Data is one of the most common yet important elements of our life, at least in 2020. Data storing has become so important that you are necessarily buying such devices that have a huge memory to store this data.
It’s pretty obvious that organizations depend on this data as well. How else would they be able to reach out to you and dwell, right? At least for every organization, there’s an employee record. That contributes to data.
Data as such could be stored in enormous volumes which makes it really hard to identify. Finding specific data that’s important to you is like finding a needle in a stack of hay. Not unless you have a proper data classification system around.
Data Discovery and Classification
Data Discovery and Classification aren’t really that distinct. Both have a lot of similarities and could be beneficial together for an enterprise.
Data Discovery basically allows you to scan the environment for determining where data of all types and forms are present.
Data Discovery has a lot in particular with content auditing as it can thoroughly audit all kinds of sensitive or regulated information including personal and proprietary data and present them to you.?
On the other hand, data classification is a more complicated process than data discovery. Data Discovery involves identifying all the types of data within the discovered data sources.
This is done with the help of a predefined set of rules, patterns, or keywords that are specified to sorting the said data accordingly.
It is more like labeling a particular type of discovered data under a certain category.
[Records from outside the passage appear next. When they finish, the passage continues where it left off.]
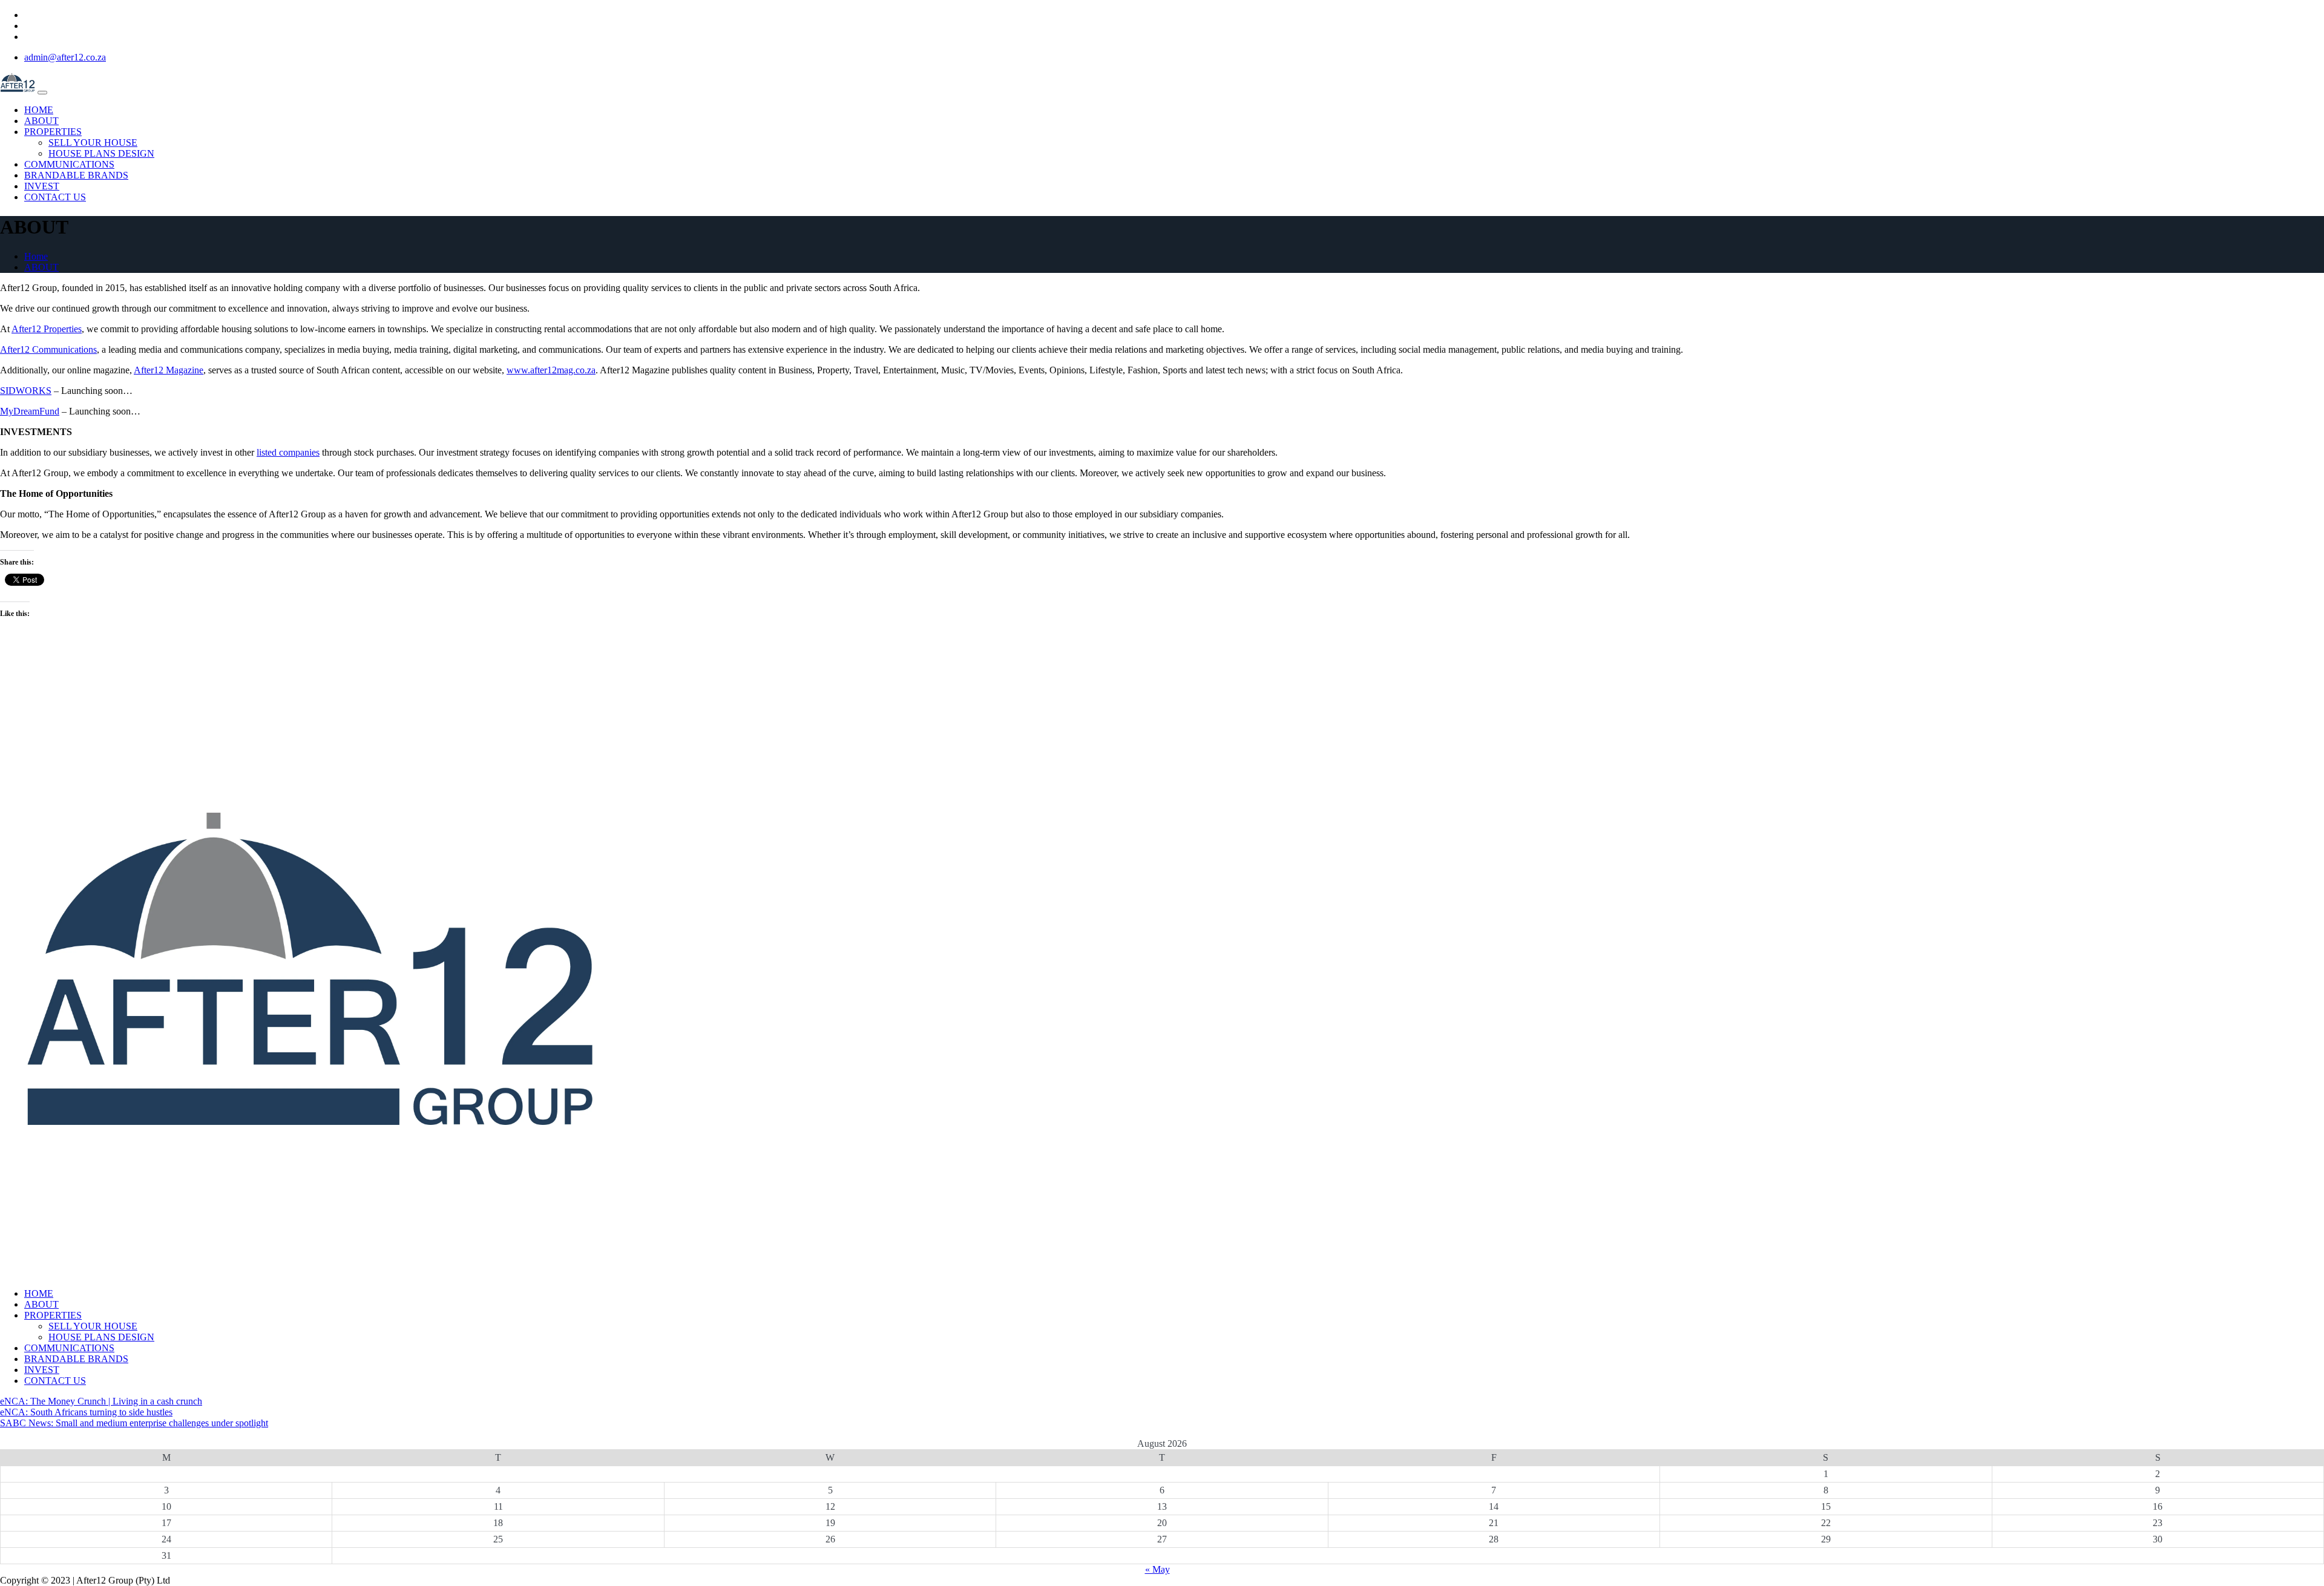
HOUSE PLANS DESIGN (101, 153)
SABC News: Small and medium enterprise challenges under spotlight (134, 1423)
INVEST (41, 186)
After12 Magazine (168, 370)
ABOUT (41, 121)
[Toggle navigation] (42, 92)
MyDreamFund (29, 411)
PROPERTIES (53, 131)
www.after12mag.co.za (551, 370)
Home (36, 256)
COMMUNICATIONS (69, 164)
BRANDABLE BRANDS (76, 175)
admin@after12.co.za (65, 57)
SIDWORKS (25, 390)
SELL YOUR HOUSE (92, 142)
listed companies (288, 452)
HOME (38, 110)
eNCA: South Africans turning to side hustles (86, 1412)
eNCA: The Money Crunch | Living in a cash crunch (101, 1401)
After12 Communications (48, 349)
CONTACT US (55, 197)
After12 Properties (46, 329)
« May (1157, 1569)
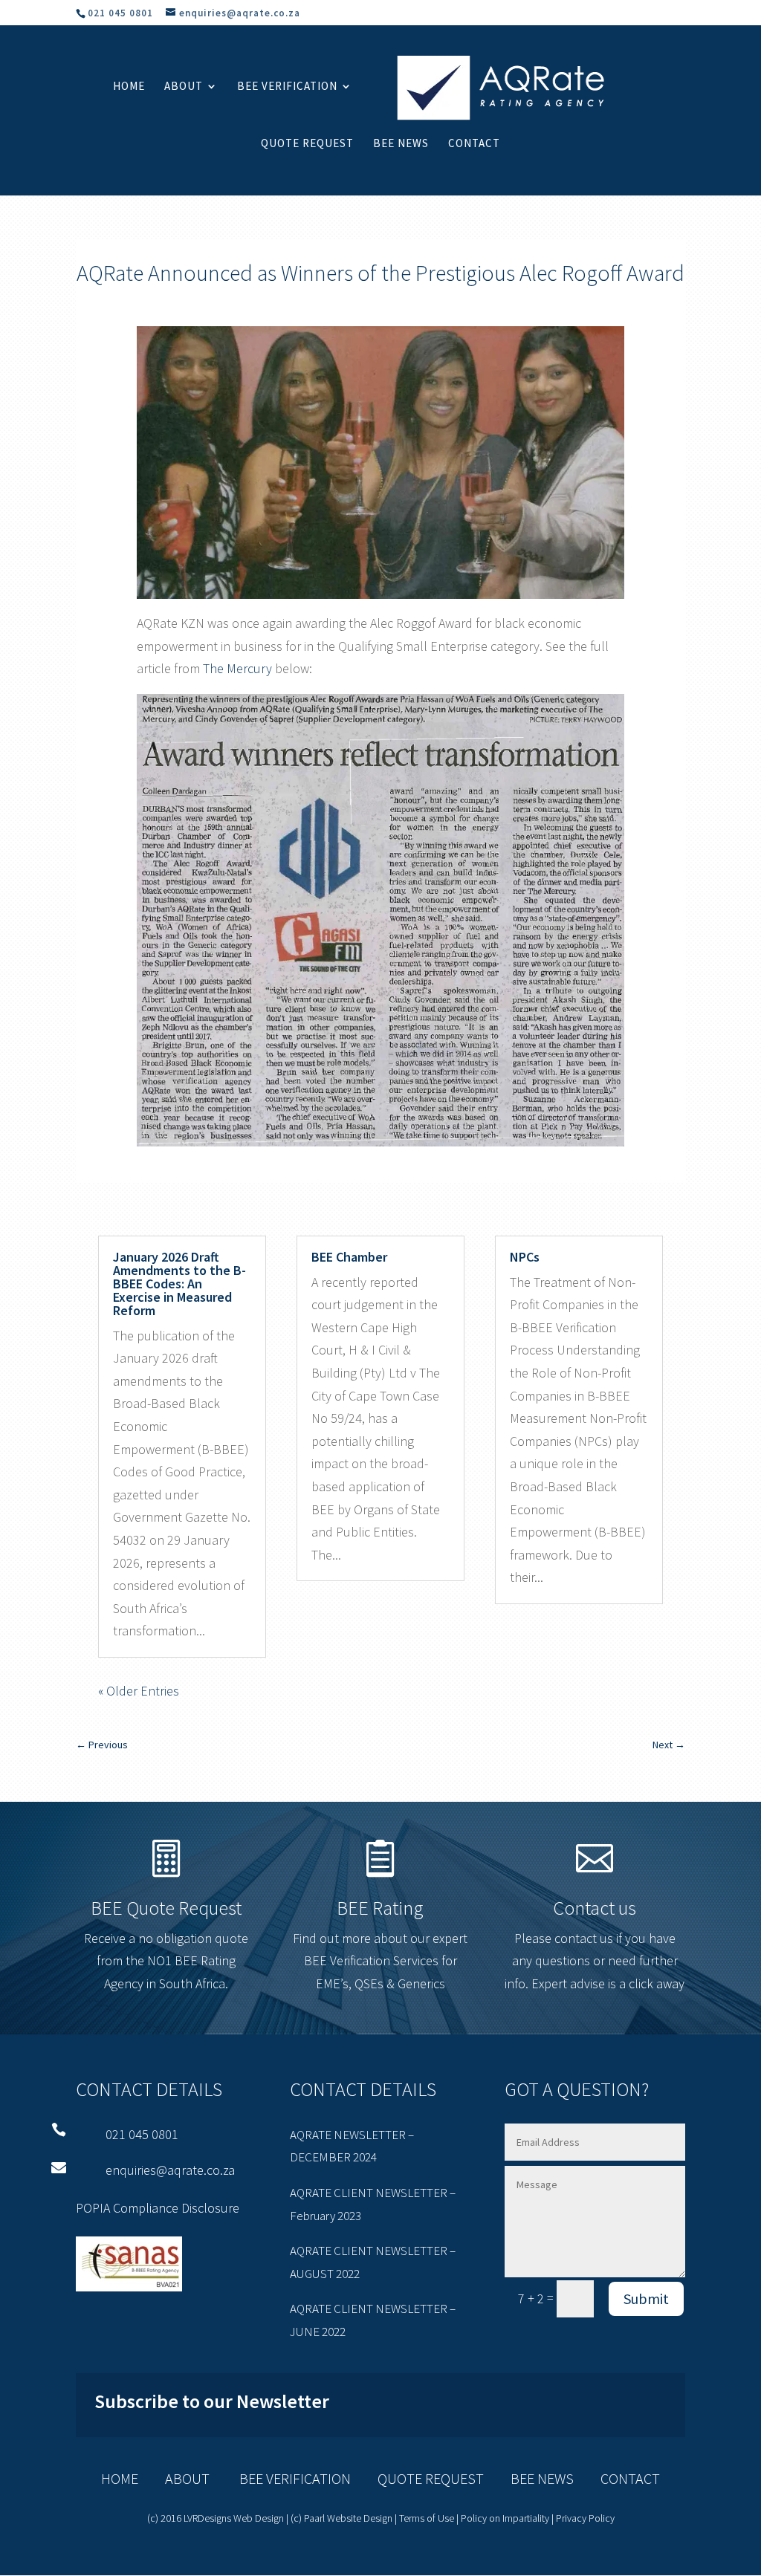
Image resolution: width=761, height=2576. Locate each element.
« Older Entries (138, 1690)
Data Discovery and Classification: Importance
If you are an organization or enterprise that withholds sensitive data, you might already be aware as to how vulnerable this data is if you don’t protect it efficiently.
Enterprise data moves from one location to another and is stored at countless locations, right from a user’s computer to his online cloud services and applications. Employees, customers, or business partners could access this data from any device, be it secure or not which ultimately poses a risk to such data.
The verdict here is that the discovery and classification of data are important fundamentals to rightly treat and protect your data. This also involves all the policies that you need to place around it and guide the same prioritization of your data protection to risk mitigation activities.
These fundamentals every helo you in identifying the data that are governed by regulations to finally allow you to implement the necessary controls to achieve compliance.
Why the linkage between data discovery and classification is beneficial?
At this point, we already know that data discovery and data classification go hand-in-hand. And because of this alignment in their characteristics, it has also proved to be beneficial for enterprises.
It increases the visibility into your data
Data discovery is a common approach towards organizing the data that?s important to the enterprise.?
Discovering a particular feature or segment of a file and discovering something within such files is more of a traditional approach.
Data Discovery, however, identifies what kind of data is eligible for classification. And that’s not all. It even understands where data is likely vulnerable and where it could be breached, thus sealing the gaps. Together, these contribute to a more secure network within an enterprise.
In accordance with compliances
When it comes to data protection, classification is important in a compliance environment as you can find data like PHI or PCI which are subject to regulations.
Through data discovery methods, you can ensure data doesn’t exist in the non-compliance locations. And when it moves, you can make sure it?s done in a controlled and appropriate way.
In case a certain amount of data is flowing through specific mediums like emails, data transfers, USB, etc, the presence of discovery would limit the scope of the data present to just classified data.
With such a limiting scope, your main focus could be the resources on the most important data.
Discovery and classification do de-emphasize the unclassified data. However, because of the fact that you are always monitoring different kinds of data, you could also detect any misuse involved with the unclassified data.